* **EXCERPT TO READ**

──────────

ArXiv Paper Rater

Search, evaluate, and curate ArXiv research papers with personalized scoring and deduplication.

Overview

This skill extends basic ArXiv search with a structured evaluation pipeline: user preferences define scoring criteria, each paper is scored across multiple dimensions, and only papers meeting the threshold are recorded — with deduplication to avoid revisiting previously rated papers.

Core Capabilities

1. Preference Management

Read references/preferences.md at the start of each session. This file contains:

Research interest areas (or instructions to use per-query topics)
Scoring dimensions (Innovation, Relevance, Practicality, Rigor)
Dimension weights and passing threshold
Customization rules

When the user requests changes to preferences (e.g., "add a dimension", "change the threshold", "adjust weights"), update references/preferences.md immediately and confirm.

2. Paper Search

Use scripts/search_arxiv.sh to query the ArXiv API:

# Flag-based interface (recommended)
scripts/search_arxiv.sh -q "<query>" [-n max_results] [-c category] [-s start] [--date-from YYYY-MM-DD] [--date-to YYYY-MM-DD]

# Legacy positional interface (still supported)
scripts/search_arxiv.sh "<query>" [max_results] [category]

Flag arguments:

| Flag | Short | Default | Description | |------|-------|---------|-------------| | --query | -q | (required) | Search keywords | | --max-results | -n | 10 | Number of results to return | | --category | -c | none | ArXiv category filter, e.g. cs.AI, cs.CL | | --start | -s | 0 | Pagination offset for fetching results beyond the first page | | --date-from | — | none | Start date filter (YYYY-MM-DD) | | --date-to | — | none | End date filter (YYYY-MM-DD); defaults to today if only --date-from is set |

Examples:

# Basic search
scripts/search_arxiv.sh -q "LLM reasoning" -n 5

# With category filter
scripts/search_arxiv.sh -q "transformer" -n 10 -c cs.AI

# Pagination: fetch results 11-20
scripts/search_arxiv.sh -q "text-to-SQL" -n 10 -s 10

# Date range: only papers from April 2026
scripts/search_arxiv.sh -q "LLM agent" --date-from 2026-04-01 --date-to 2026-04-30

# Recent papers: last 7 days to today
scripts/search_arxiv.sh -q "RAG" --date-from 2026-04-25

# Legacy positional style (still works)

──────────

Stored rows

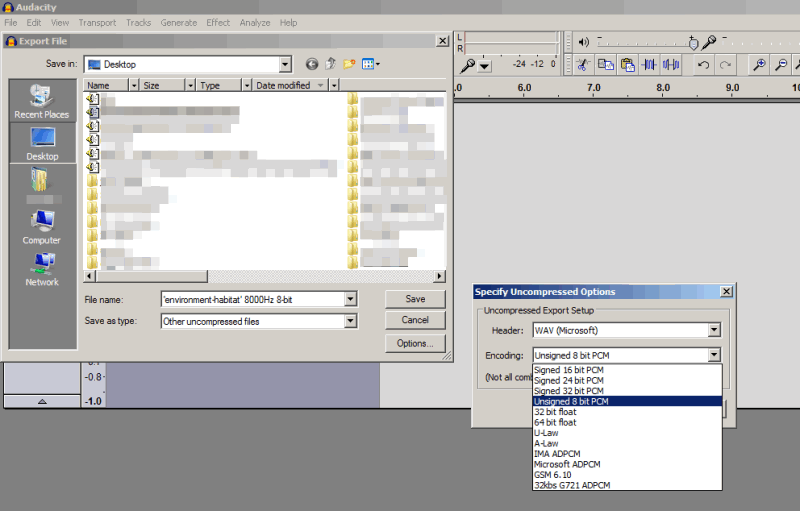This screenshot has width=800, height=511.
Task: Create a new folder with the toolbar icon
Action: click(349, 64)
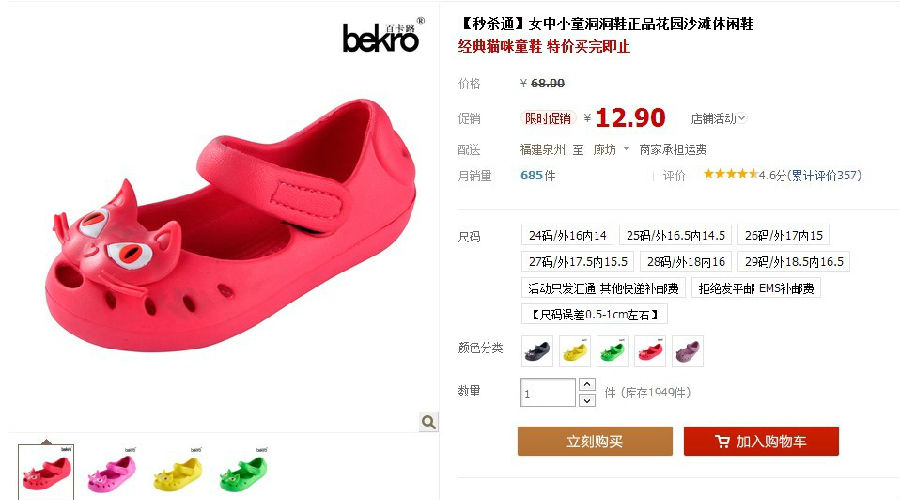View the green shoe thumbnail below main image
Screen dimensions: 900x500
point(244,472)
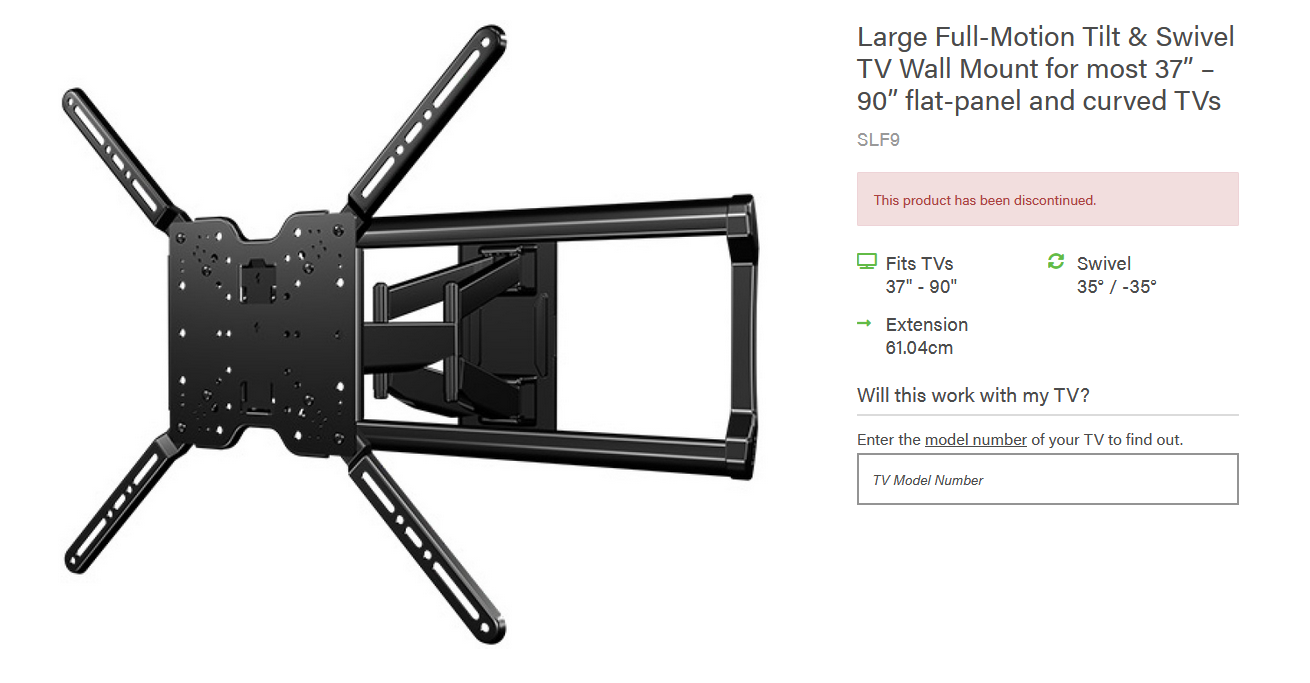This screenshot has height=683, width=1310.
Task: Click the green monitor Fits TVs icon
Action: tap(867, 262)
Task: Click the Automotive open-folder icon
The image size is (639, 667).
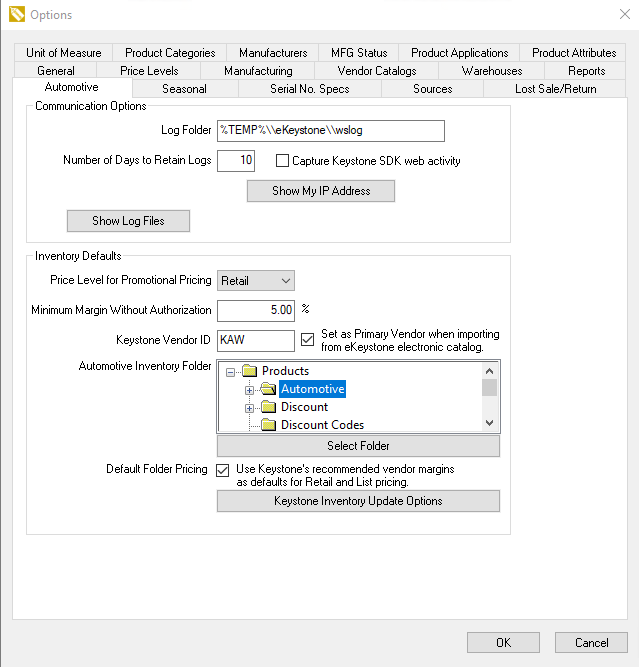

──────────

* **WHAT TO WORK ON**
a) State whether each statement agrees with the ArXiv Paper Rater page, answering yes or no and quoting the deciding words of the page: (i) The default number of results returned by a search is 10. (ii) The legacy positional interface is no longer supported. (iii) The preferences file is read only when the user asks to change preferences.
b) According to the ArXiv Paper Rater page, what are the scoring dimensions?
c) Write the next part of the ArXiv Paper Rater page, starting after its last line.
The rows above are separate material from the ArXiv Paper Rater page.

* **ANSWER SET**
a)
(i) Yes: "--max-results | -n | 10 | Number of results to return"
(ii) No: "# Legacy positional interface (still supported)"
(iii) No: "Read references/preferences.md at the start of each session."

b) Innovation, Relevance, Practicality, and Rigor.

c)
scripts/search_arxiv.sh "LLM reasoning" 5 cs.AI

Parse the returned XML. Each <entry> contains <title>, <summary>, <author>, <published>, and <link title="pdf">. The <opensearch:totalResults> field indicates the total number of matching papers — use this with the --start flag to paginate through large result sets.

3. Paper Scoring

For each paper found, perform the following evaluation:

Read the abstract (<summary> field) carefully
Check deduplication: Search references/rated_papers.md for the paper's ArXiv ID. If found, skip and note as duplicate.
Score each dimension (1-10) per the rubric in references/preferences.md:
- Innovation (创新性)
- Relevance (相关性)
- Practicality (实用性)
- Rigor (严谨性)
Calculate weighted score using the weights from preferences
Determine status:
- Pass: Weighted Score >= threshold (default 6.5)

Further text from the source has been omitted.